(Stored data entries)
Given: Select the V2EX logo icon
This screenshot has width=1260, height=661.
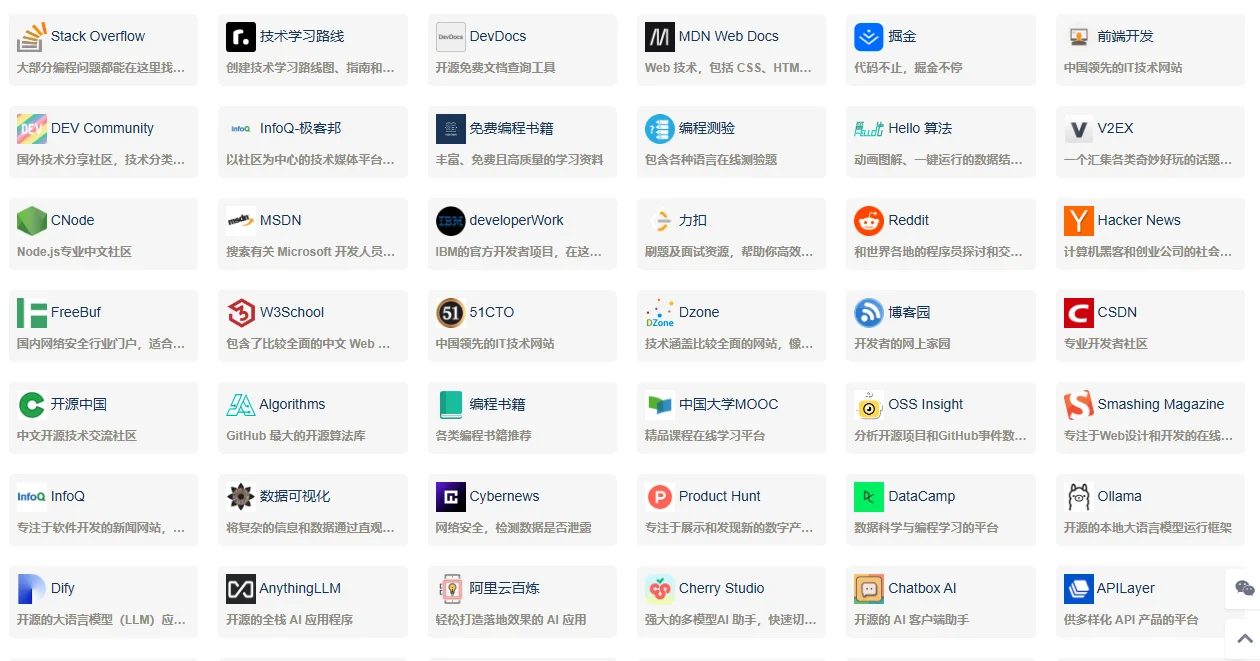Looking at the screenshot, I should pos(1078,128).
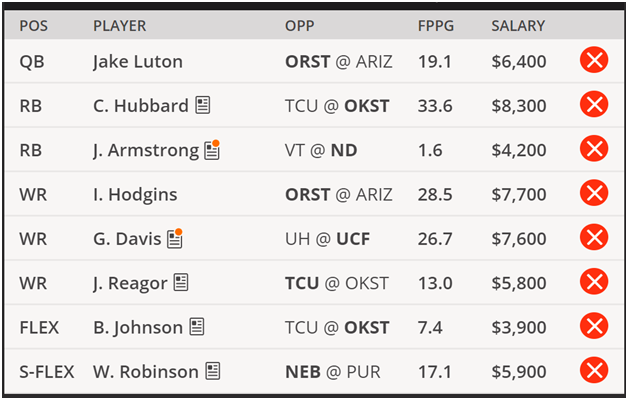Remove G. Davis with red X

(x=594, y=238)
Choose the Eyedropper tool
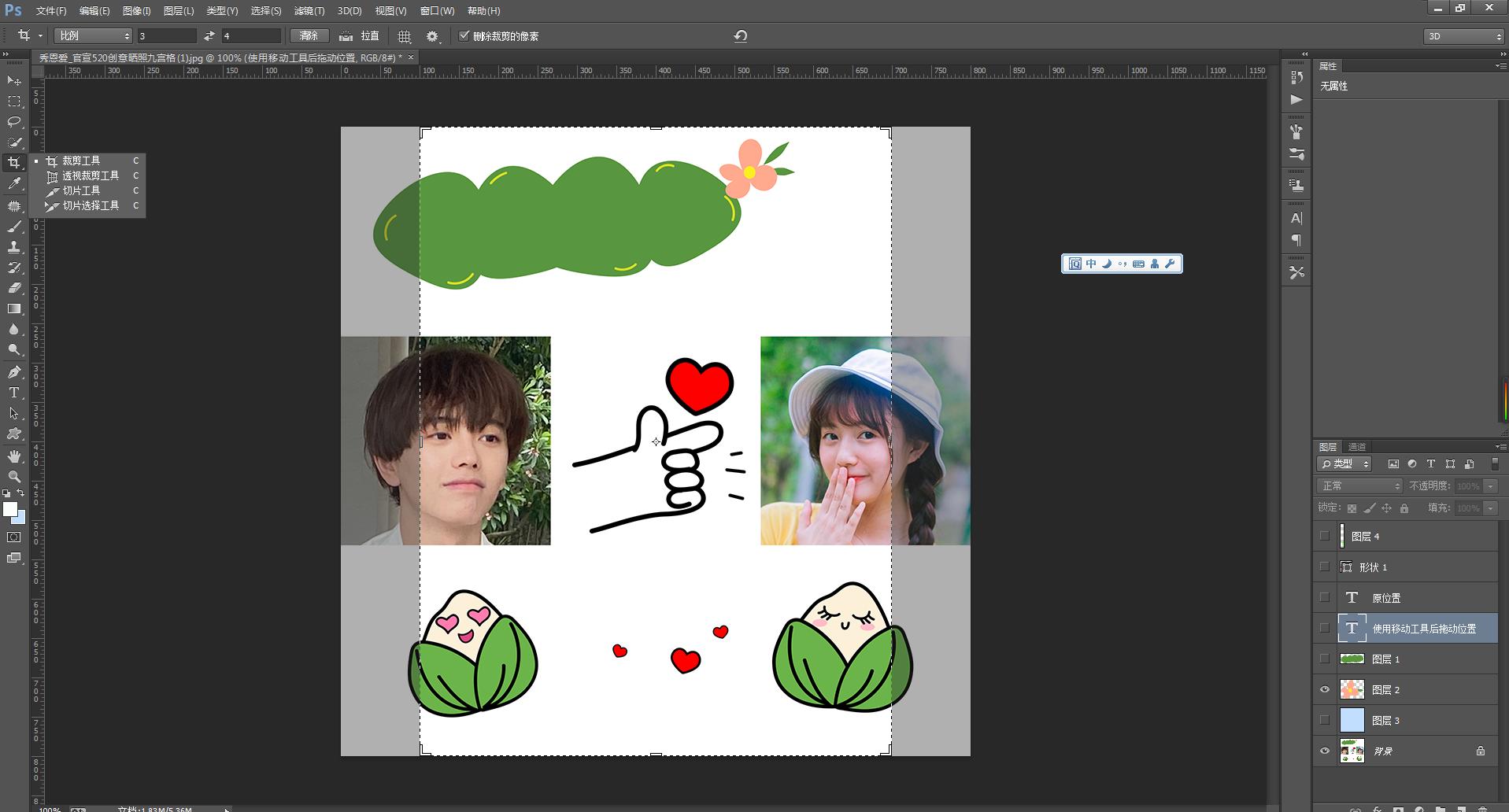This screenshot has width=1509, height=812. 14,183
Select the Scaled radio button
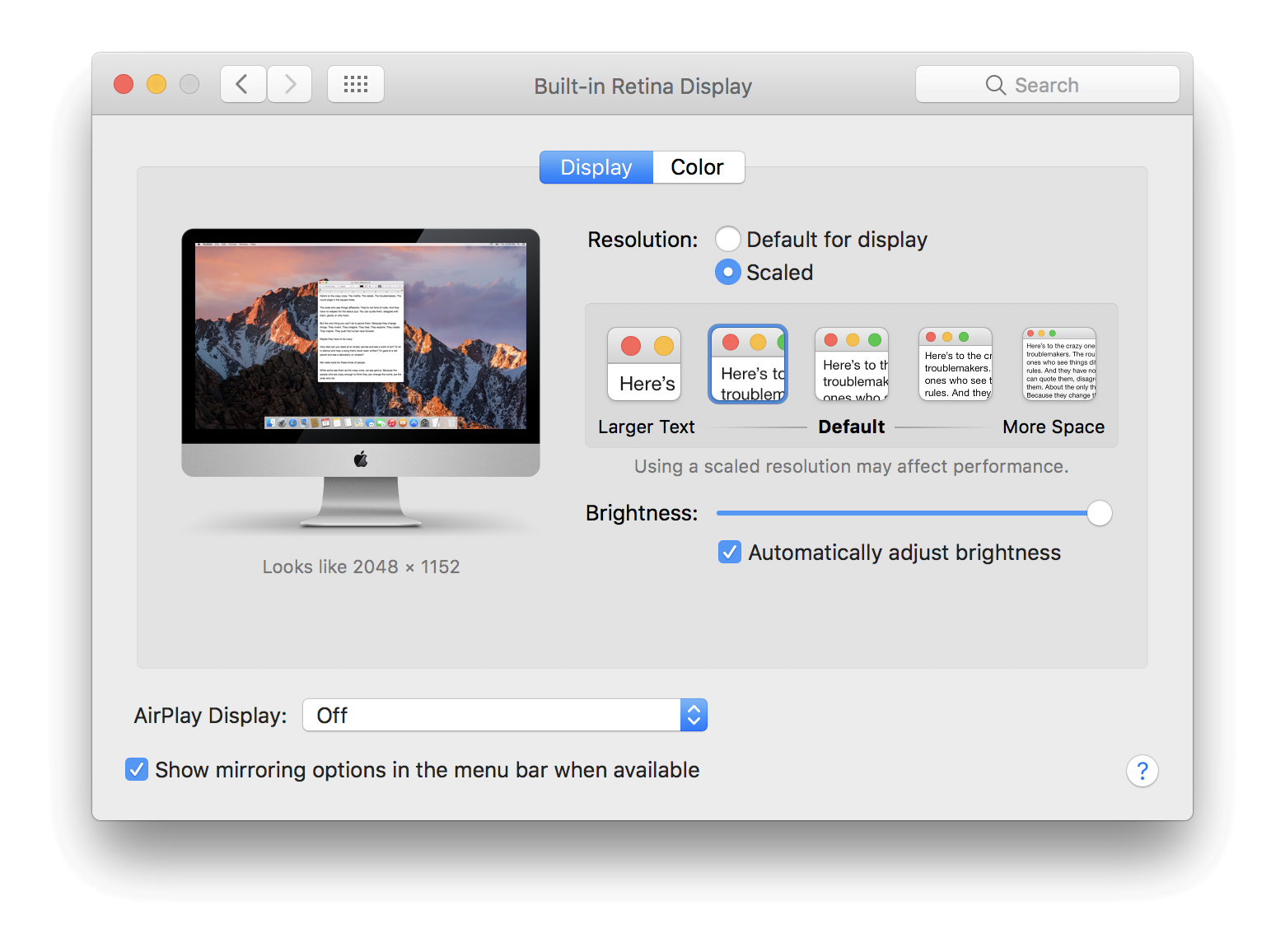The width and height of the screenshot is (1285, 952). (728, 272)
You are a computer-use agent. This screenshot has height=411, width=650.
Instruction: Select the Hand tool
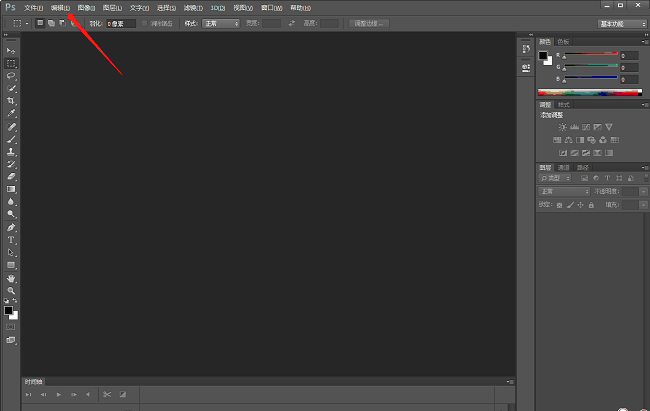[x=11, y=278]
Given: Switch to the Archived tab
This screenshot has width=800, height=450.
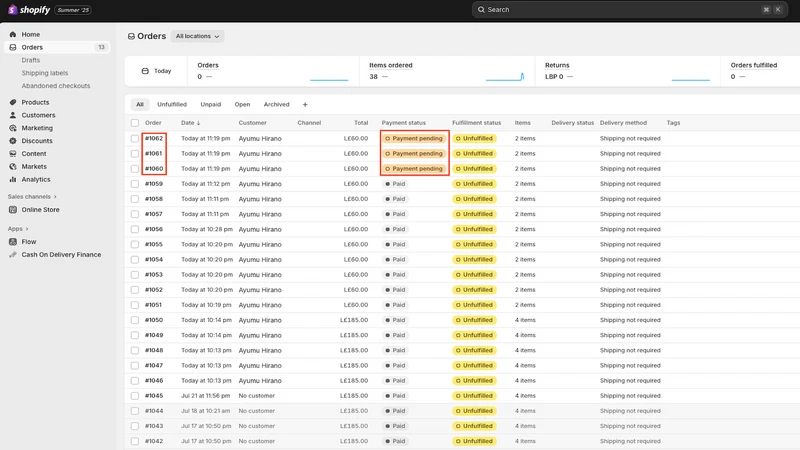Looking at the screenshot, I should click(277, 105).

**Exercise:** Which lines of the entries above contain the word "Given"? Copy each of them.

**Solved problem:**
Given: Select the V2EX logo icon
Given: Switch to the Archived tab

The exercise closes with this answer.